III

 

Se levantó temprano, como todos los días. Era una adolescente de la época y como tal su misión era ayudar en el hogar. Distraída y risueña llevaba las ropas a la fuente del barrio a lavarla. Sus amigas se arremolinaban a su alrededor contándose sus amoríos de chiquillas y sus ensoñaciones de adolescente inocente.

 

Las alarmas sonaron, una sirena anunciaba tormenta, pero no una tormenta cualquiera. Lo que caía no era agua, eran bombas, lo que mojaba no era agua, era la metralla y lo que salpicaba no era el agua, era la sangre. Levantó la mirada al despejado cielo matinal. Le extrañó no ver mas que un avión. ¿Sólo uno? Se preguntó. Lentamente dejó su ropa y se protegió los ojos con la mano para ver mejor aquel pájaro metálico. Vio como soltaba su pequeña carga. ¿Sólo una? Pensó. La bomba caería lejos, lo suficiente para seguir viviendo.

 

Las sirenas se silenciaron, tan estupefactas como ella de tan exiguo arsenal. ¿Se les habrían acabado? Se volvió a preguntar. Entonces  se produjo el milagro. Una luz potente, de un blanco tan puro como destellante. Diríase una aparición mariana, uno de esos milagros que los misioneros católicos predicaron en su isla siglos atrás. Sin aviso previo un ruido ensordecedor rasgó el aire y rompió sus tímpanos. Un puño invisible le llevó en volandas tantos metros que llegó a pensar que volaría eternamente.

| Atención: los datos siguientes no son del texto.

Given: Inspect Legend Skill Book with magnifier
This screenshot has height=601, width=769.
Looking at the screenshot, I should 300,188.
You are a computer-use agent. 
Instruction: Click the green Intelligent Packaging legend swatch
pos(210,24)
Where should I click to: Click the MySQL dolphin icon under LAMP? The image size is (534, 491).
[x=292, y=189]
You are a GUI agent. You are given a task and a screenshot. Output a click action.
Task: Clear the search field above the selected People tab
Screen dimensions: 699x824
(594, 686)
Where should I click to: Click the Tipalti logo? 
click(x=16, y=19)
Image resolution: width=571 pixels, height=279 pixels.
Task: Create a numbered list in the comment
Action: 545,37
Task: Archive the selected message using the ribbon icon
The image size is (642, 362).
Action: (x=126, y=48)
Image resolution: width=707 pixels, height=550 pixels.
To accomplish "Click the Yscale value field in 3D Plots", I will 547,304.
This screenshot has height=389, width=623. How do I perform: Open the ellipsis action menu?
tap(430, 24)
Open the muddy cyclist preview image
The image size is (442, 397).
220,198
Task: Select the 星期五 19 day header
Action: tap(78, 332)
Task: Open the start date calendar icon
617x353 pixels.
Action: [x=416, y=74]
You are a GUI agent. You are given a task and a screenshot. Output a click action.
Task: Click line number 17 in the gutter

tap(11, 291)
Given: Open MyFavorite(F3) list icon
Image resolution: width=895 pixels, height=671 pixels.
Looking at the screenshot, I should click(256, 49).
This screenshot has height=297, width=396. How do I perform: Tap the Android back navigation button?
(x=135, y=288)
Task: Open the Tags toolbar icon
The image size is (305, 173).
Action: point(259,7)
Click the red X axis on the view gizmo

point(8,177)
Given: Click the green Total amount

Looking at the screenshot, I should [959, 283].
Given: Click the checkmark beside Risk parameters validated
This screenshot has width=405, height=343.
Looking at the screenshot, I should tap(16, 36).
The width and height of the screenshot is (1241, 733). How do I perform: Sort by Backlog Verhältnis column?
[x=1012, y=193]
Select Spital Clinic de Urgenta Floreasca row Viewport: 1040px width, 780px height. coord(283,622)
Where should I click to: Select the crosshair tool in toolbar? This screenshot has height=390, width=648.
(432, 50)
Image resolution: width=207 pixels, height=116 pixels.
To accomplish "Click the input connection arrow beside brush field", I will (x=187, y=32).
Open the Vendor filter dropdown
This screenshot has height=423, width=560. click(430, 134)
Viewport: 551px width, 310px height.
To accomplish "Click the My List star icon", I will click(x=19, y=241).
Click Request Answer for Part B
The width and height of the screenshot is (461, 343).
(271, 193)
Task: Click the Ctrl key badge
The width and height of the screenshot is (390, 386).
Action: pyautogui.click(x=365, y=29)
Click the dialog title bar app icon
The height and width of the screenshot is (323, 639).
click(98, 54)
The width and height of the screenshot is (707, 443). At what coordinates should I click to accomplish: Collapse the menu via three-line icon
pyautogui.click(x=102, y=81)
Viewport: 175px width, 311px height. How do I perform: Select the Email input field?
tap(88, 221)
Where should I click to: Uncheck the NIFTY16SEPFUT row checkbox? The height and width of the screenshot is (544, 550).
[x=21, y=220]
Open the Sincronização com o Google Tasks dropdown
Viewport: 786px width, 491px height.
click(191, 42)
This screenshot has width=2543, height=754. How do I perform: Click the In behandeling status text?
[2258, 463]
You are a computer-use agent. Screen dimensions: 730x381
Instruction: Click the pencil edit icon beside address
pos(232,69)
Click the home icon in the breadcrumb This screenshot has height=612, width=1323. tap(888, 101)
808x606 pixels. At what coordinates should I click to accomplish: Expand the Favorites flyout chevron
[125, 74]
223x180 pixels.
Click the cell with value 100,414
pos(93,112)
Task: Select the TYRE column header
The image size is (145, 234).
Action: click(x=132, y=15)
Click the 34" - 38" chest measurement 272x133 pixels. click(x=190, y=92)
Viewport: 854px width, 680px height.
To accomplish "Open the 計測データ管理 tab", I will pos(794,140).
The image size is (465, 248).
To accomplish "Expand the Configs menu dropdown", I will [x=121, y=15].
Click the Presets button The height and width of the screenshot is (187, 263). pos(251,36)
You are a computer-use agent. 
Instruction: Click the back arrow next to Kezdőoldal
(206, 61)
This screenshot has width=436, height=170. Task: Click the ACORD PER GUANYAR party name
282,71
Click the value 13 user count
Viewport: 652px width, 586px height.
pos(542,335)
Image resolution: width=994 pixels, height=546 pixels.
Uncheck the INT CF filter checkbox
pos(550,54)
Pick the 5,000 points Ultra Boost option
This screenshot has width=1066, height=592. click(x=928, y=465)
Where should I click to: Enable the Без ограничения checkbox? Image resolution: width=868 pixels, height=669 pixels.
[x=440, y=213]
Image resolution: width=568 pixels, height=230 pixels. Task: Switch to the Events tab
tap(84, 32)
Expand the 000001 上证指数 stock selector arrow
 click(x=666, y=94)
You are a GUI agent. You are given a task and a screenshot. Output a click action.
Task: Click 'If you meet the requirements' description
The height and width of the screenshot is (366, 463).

Después todo era blanco, un blanco tan puro como el que había visto instantes antes. No había sonidos, no había gente, ni árboles, ni siquiera parecía pasar el tiempo, simplemente no había nada.

 

Ese fue el telón final a una obra sin sentido, que no recibió ningún aplauso, una obra que nunca debió ser estrenada ni dirigida y que por supuesto nunca debió ser contemplada.